__Exercise task__: Arrange every line of the rows below as a numbered list, leaving out any blank lines.

__Given data__:
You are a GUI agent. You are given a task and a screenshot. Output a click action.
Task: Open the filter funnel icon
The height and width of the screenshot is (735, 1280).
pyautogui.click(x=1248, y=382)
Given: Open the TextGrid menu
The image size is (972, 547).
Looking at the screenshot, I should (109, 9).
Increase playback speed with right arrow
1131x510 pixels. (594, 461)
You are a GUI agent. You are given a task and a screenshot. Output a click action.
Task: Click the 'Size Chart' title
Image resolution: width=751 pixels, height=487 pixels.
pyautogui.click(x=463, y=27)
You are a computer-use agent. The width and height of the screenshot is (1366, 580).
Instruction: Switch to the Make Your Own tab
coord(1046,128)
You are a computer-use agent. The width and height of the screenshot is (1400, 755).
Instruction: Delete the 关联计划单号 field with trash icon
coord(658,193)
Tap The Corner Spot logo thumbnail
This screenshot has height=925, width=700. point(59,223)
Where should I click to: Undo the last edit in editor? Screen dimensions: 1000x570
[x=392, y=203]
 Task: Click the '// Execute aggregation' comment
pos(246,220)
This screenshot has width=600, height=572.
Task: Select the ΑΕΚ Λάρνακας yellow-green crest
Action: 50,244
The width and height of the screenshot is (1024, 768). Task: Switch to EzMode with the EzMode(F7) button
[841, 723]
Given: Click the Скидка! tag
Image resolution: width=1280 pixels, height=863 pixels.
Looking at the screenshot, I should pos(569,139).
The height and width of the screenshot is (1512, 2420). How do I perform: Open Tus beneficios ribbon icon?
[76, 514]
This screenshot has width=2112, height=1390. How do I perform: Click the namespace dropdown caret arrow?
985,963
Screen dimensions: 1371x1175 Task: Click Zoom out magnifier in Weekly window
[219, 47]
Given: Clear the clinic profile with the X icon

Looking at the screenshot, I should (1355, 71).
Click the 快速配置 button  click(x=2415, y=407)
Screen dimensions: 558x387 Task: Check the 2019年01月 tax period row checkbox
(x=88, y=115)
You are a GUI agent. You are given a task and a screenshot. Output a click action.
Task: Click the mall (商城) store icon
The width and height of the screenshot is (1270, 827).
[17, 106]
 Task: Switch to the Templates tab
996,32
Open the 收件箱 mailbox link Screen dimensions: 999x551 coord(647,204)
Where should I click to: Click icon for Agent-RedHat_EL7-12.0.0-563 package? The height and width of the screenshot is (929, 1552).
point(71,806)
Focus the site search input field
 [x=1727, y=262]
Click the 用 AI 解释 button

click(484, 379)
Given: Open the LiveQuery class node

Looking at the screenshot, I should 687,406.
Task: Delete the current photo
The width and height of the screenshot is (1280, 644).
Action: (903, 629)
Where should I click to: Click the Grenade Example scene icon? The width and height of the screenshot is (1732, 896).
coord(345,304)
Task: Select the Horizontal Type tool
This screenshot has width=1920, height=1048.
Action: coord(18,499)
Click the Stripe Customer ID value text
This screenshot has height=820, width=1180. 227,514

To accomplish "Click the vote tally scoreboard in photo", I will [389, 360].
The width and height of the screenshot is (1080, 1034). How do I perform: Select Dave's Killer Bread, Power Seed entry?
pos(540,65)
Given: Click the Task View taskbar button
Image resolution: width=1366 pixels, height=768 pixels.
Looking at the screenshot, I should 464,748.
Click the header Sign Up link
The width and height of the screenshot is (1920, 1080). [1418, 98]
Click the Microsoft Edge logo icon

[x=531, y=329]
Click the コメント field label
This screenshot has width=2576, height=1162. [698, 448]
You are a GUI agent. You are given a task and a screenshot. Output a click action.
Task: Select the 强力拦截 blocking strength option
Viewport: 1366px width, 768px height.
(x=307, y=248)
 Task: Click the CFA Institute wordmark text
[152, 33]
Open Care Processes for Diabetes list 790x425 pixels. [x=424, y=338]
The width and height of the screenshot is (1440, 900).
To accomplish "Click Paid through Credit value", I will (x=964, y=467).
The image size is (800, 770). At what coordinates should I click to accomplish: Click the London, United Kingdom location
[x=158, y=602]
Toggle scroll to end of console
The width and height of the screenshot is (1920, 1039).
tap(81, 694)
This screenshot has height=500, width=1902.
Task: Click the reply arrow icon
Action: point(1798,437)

__Full output__:
1. You are a GUI agent. You are given a task and a screenshot. Output a click action.
2. Task: Open the filter funnel icon
3. The height and width of the screenshot is (735, 1280).
4. pyautogui.click(x=1248, y=382)
5. Given: Open the TextGrid menu
6. The image size is (972, 547).
7. Looking at the screenshot, I should (109, 9).
8. Increase playback speed with right arrow
9. 1131x510 pixels. (594, 461)
10. You are a GUI agent. You are given a task and a screenshot. Output a click action.
11. Task: Click the 'Size Chart' title
12. Image resolution: width=751 pixels, height=487 pixels.
13. pyautogui.click(x=463, y=27)
14. You are a computer-use agent. The width and height of the screenshot is (1366, 580).
15. Instruction: Switch to the Make Your Own tab
16. coord(1046,128)
17. You are a computer-use agent. The width and height of the screenshot is (1400, 755).
18. Instruction: Delete the 关联计划单号 field with trash icon
19. coord(658,193)
20. Tap The Corner Spot logo thumbnail
21. This screenshot has height=925, width=700. point(59,223)
22. Where should I click to: Undo the last edit in editor? Screen dimensions: 1000x570
23. [x=392, y=203]
24.  Task: Click the '// Execute aggregation' comment
25. pos(246,220)
26. This screenshot has width=600, height=572.
27. Task: Select the ΑΕΚ Λάρνακας yellow-green crest
28. Action: 50,244
29. The width and height of the screenshot is (1024, 768). Task: Switch to EzMode with the EzMode(F7) button
30. [841, 723]
31. Given: Click the Скидка! tag
32. Image resolution: width=1280 pixels, height=863 pixels.
33. Looking at the screenshot, I should pos(569,139).
34. The height and width of the screenshot is (1512, 2420). How do I perform: Open Tus beneficios ribbon icon?
35. [76, 514]
36. This screenshot has width=2112, height=1390. How do I perform: Click the namespace dropdown caret arrow?
37. 985,963
38. Screen dimensions: 1371x1175 Task: Click Zoom out magnifier in Weekly window
39. [219, 47]
40. Given: Clear the clinic profile with the X icon
41. Looking at the screenshot, I should (1355, 71).
42. Click the 快速配置 button  click(x=2415, y=407)
43. Screen dimensions: 558x387 Task: Check the 2019年01月 tax period row checkbox
44. (x=88, y=115)
45. You are a GUI agent. You are given a task and a screenshot. Output a click action.
46. Task: Click the mall (商城) store icon
47. The width and height of the screenshot is (1270, 827).
48. [17, 106]
49.  Task: Switch to the Templates tab
50. 996,32
51. Open the 收件箱 mailbox link Screen dimensions: 999x551 coord(647,204)
52. Where should I click to: Click icon for Agent-RedHat_EL7-12.0.0-563 package? The height and width of the screenshot is (929, 1552).
53. point(71,806)
54. Focus the site search input field
55.  [x=1727, y=262]
56. Click the 用 AI 解释 button
57. click(484, 379)
58. Given: Open the LiveQuery class node
59. Looking at the screenshot, I should 687,406.
60. Task: Delete the current photo
61. The width and height of the screenshot is (1280, 644).
62. Action: (903, 629)
63. Where should I click to: Click the Grenade Example scene icon? The width and height of the screenshot is (1732, 896).
64. coord(345,304)
65. Task: Select the Horizontal Type tool
66. This screenshot has width=1920, height=1048.
67. Action: coord(18,499)
68. Click the Stripe Customer ID value text
69. This screenshot has height=820, width=1180. 227,514
70. To accomplish "Click the vote tally scoreboard in photo", I will [389, 360].
71. The width and height of the screenshot is (1080, 1034). How do I perform: Select Dave's Killer Bread, Power Seed entry?
72. pos(540,65)
73. Given: Click the Task View taskbar button
74. Image resolution: width=1366 pixels, height=768 pixels.
75. Looking at the screenshot, I should 464,748.
76. Click the header Sign Up link
77. The width and height of the screenshot is (1920, 1080). [1418, 98]
78. Click the Microsoft Edge logo icon
79. [x=531, y=329]
80. Click the コメント field label
81. This screenshot has width=2576, height=1162. [698, 448]
82. You are a GUI agent. You are given a task and a screenshot. Output a click action.
83. Task: Select the 强力拦截 blocking strength option
84. Viewport: 1366px width, 768px height.
85. (x=307, y=248)
86.  Task: Click the CFA Institute wordmark text
87. [152, 33]
88. Open Care Processes for Diabetes list 790x425 pixels. [x=424, y=338]
89. The width and height of the screenshot is (1440, 900).
90. To accomplish "Click Paid through Credit value", I will (x=964, y=467).
91. The image size is (800, 770). At what coordinates should I click to accomplish: Click the London, United Kingdom location
92. [x=158, y=602]
93. Toggle scroll to end of console
94. The width and height of the screenshot is (1920, 1039).
95. tap(81, 694)
96. This screenshot has height=500, width=1902.
97. Task: Click the reply arrow icon
98. Action: point(1798,437)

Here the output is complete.